If we are taught from a young age what women can and cannot do, how can we expect female investors – or female entrepreneurs – to see themselves as successful within venture capital? It is important to note that men do encounter these same obstacles within female-dominated industries – there are plenty of stereotypes to go around. In any case, to resolve these interpersonal barriers, which are a product of the underlying norms of our society, we need to talk about them more openly, starting with education at a young age. We need to educate individuals about the differences between the genders, and the unconscious biases and prejudices they face, to help people become aware of these patterns and reflect on how they affect their approach to investing.

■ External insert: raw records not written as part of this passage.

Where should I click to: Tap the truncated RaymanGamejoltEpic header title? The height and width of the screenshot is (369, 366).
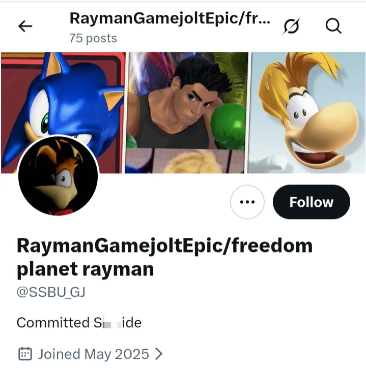(x=170, y=18)
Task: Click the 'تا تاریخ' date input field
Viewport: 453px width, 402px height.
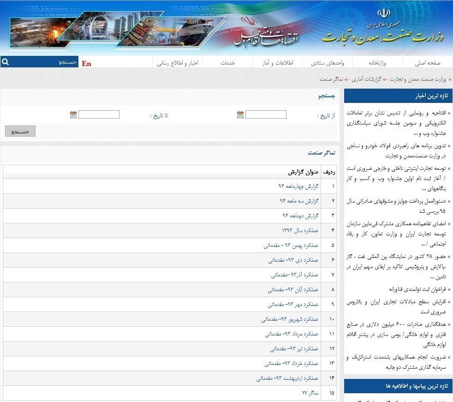Action: 99,114
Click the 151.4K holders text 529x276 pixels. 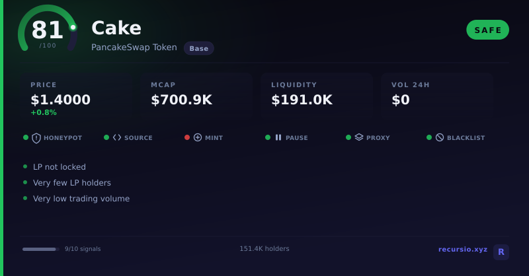265,249
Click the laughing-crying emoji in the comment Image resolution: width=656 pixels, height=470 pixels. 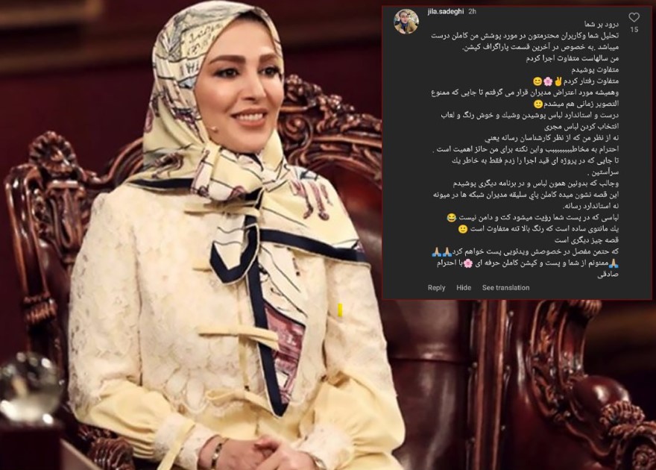(452, 218)

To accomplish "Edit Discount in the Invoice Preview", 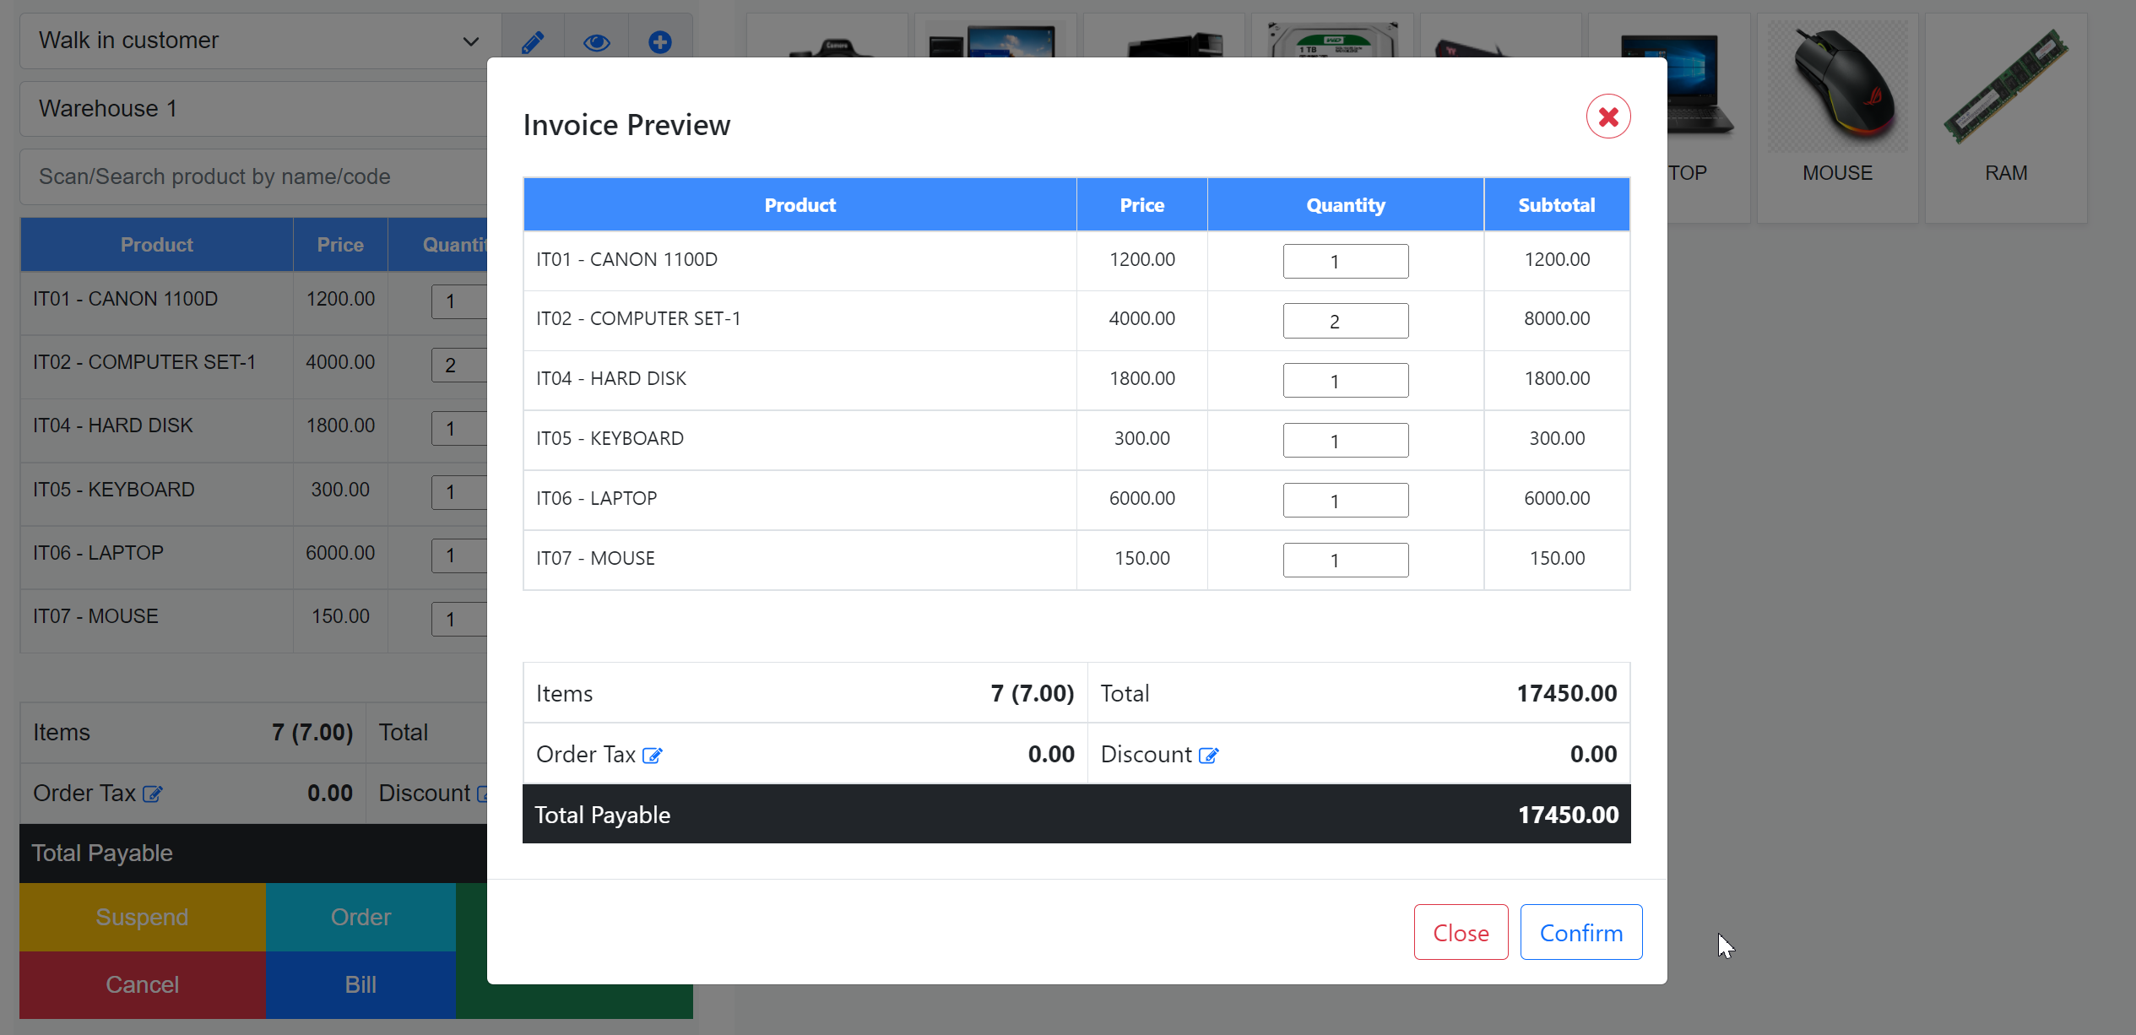I will (x=1211, y=755).
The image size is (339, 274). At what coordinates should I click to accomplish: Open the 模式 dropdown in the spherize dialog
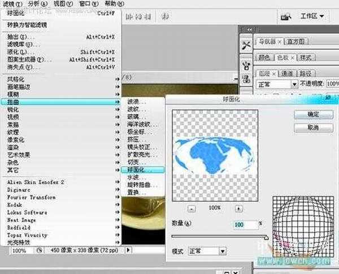click(223, 250)
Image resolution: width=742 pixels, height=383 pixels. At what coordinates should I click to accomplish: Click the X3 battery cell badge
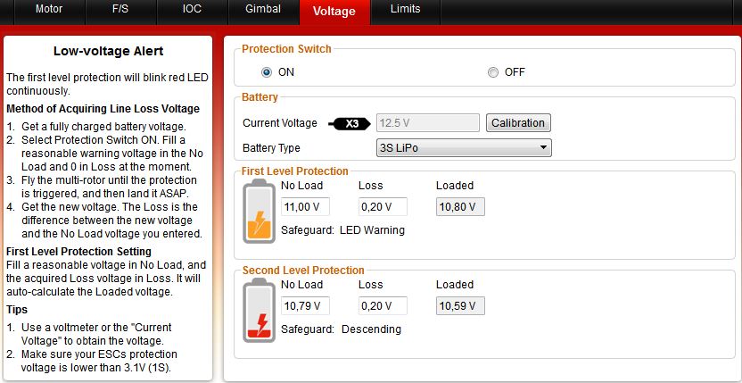tap(349, 123)
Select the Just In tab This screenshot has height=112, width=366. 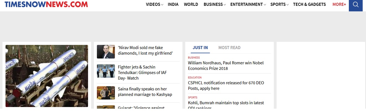tap(200, 48)
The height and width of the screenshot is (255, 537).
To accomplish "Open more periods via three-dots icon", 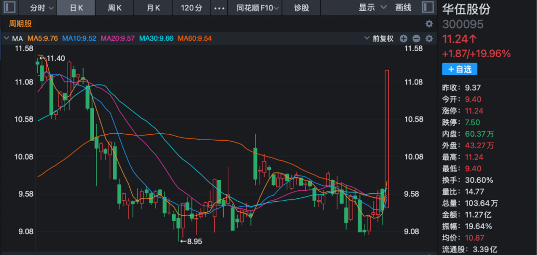I will [x=219, y=8].
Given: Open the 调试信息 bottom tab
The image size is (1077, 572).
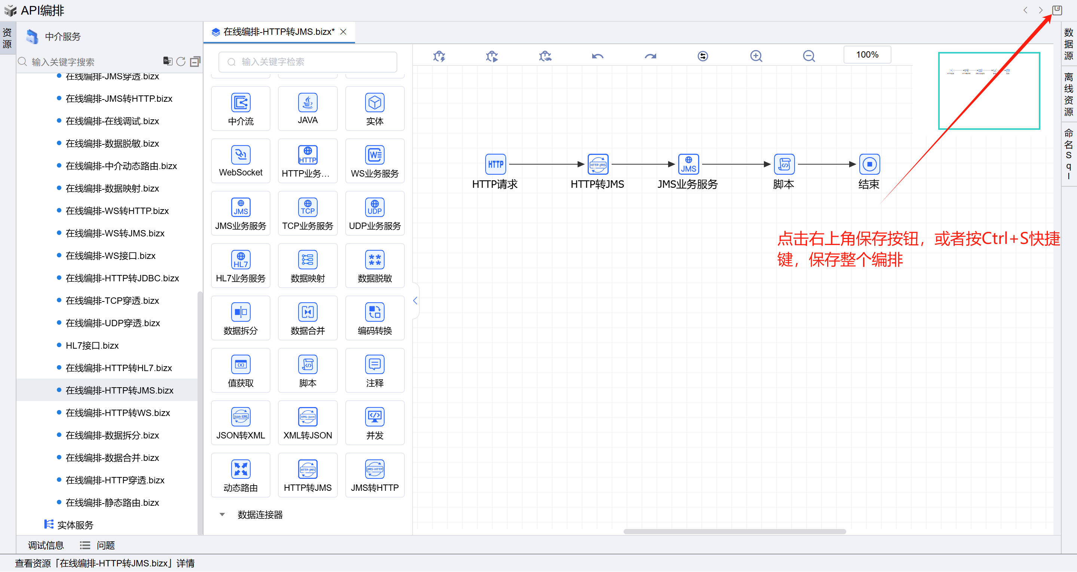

However, this will not be enough by itself to solve the fundamental problem. The VC industry must find ways to address the roots of gender inequality with interventions aimed both industry-wide and at an organizational level. As an industry, we need to expand VC networks to be open to both women and men. We need to highlight existing female role models, as well as easy access to VC firms for female talent. At the organizational level, we need to restructure and formalize HR procedures, and to assign accountability for enhanced D&I, both within VC firms and in their portfolio companies.

A combination of these actions would be among the first steps toward a more diverse venture capital industry.

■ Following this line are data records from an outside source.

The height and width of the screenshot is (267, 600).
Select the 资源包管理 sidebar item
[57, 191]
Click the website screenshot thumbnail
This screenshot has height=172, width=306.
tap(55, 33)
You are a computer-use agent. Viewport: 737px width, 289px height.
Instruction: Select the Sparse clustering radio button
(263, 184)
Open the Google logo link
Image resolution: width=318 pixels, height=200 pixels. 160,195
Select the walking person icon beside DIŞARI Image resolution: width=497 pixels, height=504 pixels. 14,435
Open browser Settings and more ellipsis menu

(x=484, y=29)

As a young woman embarking on a career in VC, what change would you like to see happen in the industry in the next few years?

I hope to see a much more open and honest discussion on many levels, not only among women, who represent a clear minority in the industry. As I stated earlier, I think the discussion should not focus on women as the problem but rather on understanding the underlying problems that lie within the cornerstones of the industry.

Establishing more diverse teams is an evidence-based way to boost returns, so I would love to see that become the standard. It’s not just that women do not have the same opportunities as men, but that, for the venture capital industry, this leads to an entire resource class being unused. By transparently defeating structural barriers and making the venture capital industry more accessible to women, both individual entrepreneurs and the industry as a whole will benefit.